Fitz’s Toy Chest: #5 – Hound

What’s up guys, welcome back to Fitz’s Toy Chest!

I’ve mentioned it before, but there were 3 main pillars of toy collecting in my life. I’ve shown you pieces from two of them so far, Star Wars and G.I. Joe. This week I’m digging into the third.

In 1983 I started seeing commercials for these new toys that could change from cars and jets into robots. As you can imagine, they blew my mind.

These toys were called GoBots and they were tits. I had at least half a dozen, maybe more.
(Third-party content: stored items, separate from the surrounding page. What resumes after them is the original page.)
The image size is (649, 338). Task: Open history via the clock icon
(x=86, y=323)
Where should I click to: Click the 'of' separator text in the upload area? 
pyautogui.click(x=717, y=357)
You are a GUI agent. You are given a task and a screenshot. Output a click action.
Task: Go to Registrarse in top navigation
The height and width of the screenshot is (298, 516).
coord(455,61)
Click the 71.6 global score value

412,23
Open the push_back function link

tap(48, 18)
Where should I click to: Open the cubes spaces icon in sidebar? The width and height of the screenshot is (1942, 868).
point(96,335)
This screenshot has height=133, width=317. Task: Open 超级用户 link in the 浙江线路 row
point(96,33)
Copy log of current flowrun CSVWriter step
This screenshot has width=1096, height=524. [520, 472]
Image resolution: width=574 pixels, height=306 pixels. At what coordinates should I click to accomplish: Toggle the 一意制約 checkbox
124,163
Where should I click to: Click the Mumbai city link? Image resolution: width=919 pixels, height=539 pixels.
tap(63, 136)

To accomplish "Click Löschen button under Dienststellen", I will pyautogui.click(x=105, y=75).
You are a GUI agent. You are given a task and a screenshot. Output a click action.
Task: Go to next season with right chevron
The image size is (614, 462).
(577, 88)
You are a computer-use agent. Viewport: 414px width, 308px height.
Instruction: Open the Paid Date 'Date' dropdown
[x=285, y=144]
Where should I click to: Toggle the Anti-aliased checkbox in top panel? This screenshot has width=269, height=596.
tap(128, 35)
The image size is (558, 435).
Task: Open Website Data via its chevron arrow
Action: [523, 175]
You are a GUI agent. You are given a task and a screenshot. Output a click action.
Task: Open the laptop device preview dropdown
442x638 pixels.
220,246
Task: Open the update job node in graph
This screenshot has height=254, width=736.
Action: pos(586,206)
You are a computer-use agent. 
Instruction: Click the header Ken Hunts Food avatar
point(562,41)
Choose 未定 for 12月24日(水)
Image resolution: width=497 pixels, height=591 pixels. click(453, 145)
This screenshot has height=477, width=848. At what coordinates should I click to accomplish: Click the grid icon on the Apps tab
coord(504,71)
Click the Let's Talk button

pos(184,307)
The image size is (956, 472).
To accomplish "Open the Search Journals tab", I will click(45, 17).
They were small, rugged and pretty inexpensive.

Then, in 1984 I saw something that made GoBots look like the hot garbage they actually were. Commercials started appearing for a line of GoBot killers. They were of course, Transformers.

Hound
Company: Hasbro
Acquisition Year: 1984
Acquired via: Gift
Years In Possession: 34

744.jpgAt first I was resistant. I’m loyal to a fault, even in regards to toys. I didn’t want to like these GoBot ripoffs, but it didn’t take long for them to break me. They were bigger, shinier, more well designed and overall sexier than the the GhettoBots.

Their cartoon was even light years ahead of the shitty Challenge of the GoBots show.

Many of the G1 Transformers were just repackaged and rebranded toys from Japan. They were made with higher quality craftsmanship and the steps to “transform” them were far more complex. They were like action figure Rubik’s Cubes.

Of course they were also way WAY more expensive than GoBots, which presented a challenge for me, a kid from a lower middle income family.

I would obsess over the sale ads in the weekend paper, pointing out which ones were the coolest looking. For some reason I was drawn to the army jeep (maybe because it reminded me of G.I. Joe?)

It took awhile, but one day my dad came home from work with a surprise. My first Transformer. I don’t know where he got it, but it was the jeep, Hound.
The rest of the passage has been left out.